Chaque semaine, les rédacteurs de CinéSérie vous font partager l’un de leurs pires films préférés... Cette fois, il s'agit de Mille mots avec Eddie Murphy.
En 2012, Brian Robbins nous faisait perdre notre latin en nous proposant Mille mots, cette comédie dramatique pour le moins originale. Nous y découvrions alors un Eddie Murphy privé de son bagout légendaire. Mais également un arbre jeteur de sorts, capable de se déraciner tout seul pour mieux prendre racine auprès d’une piscine ! Et surtout, un lien à la fois physique et spirituel entre l’homme et le feuillu. Tant d’éléments douteux qu’on hésitait à en rire tant l’issue finale semblait fatale… Et c’est aussi pour cela qu’on adore ! Avis à ceux qui n’auraient pas vu le film, cet article contient des spoilers !
Tourner sept fois sa langue dans sa bouche…
Si vous n’aviez plus que mille mots à prononcer avant de mourir, nul doute que vous les pèseriez. Ni gros mots ni phrases inutiles, ni commentaires superflus ni vaines réprimandes. Chaque mot compte et doit être réfléchi avant d’être lâché. Car chaque phrase que vous débitez vous retire un souffle de vie, vous attirant fatalement vers la fin de toute chose. Le silence est d’or nous direz-vous, mais pas seulement. S’il est d’or la parole est d’argent, alors autant jouir de ces mille mots pour dire les choses qui comptent vraiment ! S’excuser, pardonner, s’expliquer, se confesser mais surtout, rappeler à nos proches combien nous les aimons.

━━━━━━━━━━

*CONSIGNES:*
1 - Selon l'extrait, pourquoi chaque mot doit-il être réfléchi avant d'être lâché quand il n'en reste que mille à prononcer ? Répondez en une à trois phrases.
2 - Recopiez le passage de l'extrait qui commence à « Chaque semaine, les » et se termine à « avec Eddie Murphy. ».
Les entrées ci-dessous n'interviennent pas dans ce travail.

*ENTRÉES FOURNIES:*
━━━━━━━━━━

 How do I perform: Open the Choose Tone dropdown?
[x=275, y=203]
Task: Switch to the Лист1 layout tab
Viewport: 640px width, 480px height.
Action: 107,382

━━━━━━━━━━

*RÉPONSES PAR CONSIGNE:*
1 - Parce que chaque phrase prononcée retire un souffle de vie à celui qui parle. Elle l'attire ainsi fatalement vers la fin de toute chose.

2 -
Chaque semaine, les rédacteurs de CinéSérie vous font partager l’un de leurs pires films préférés... Cette fois, il s'agit de Mille mots avec Eddie Murphy.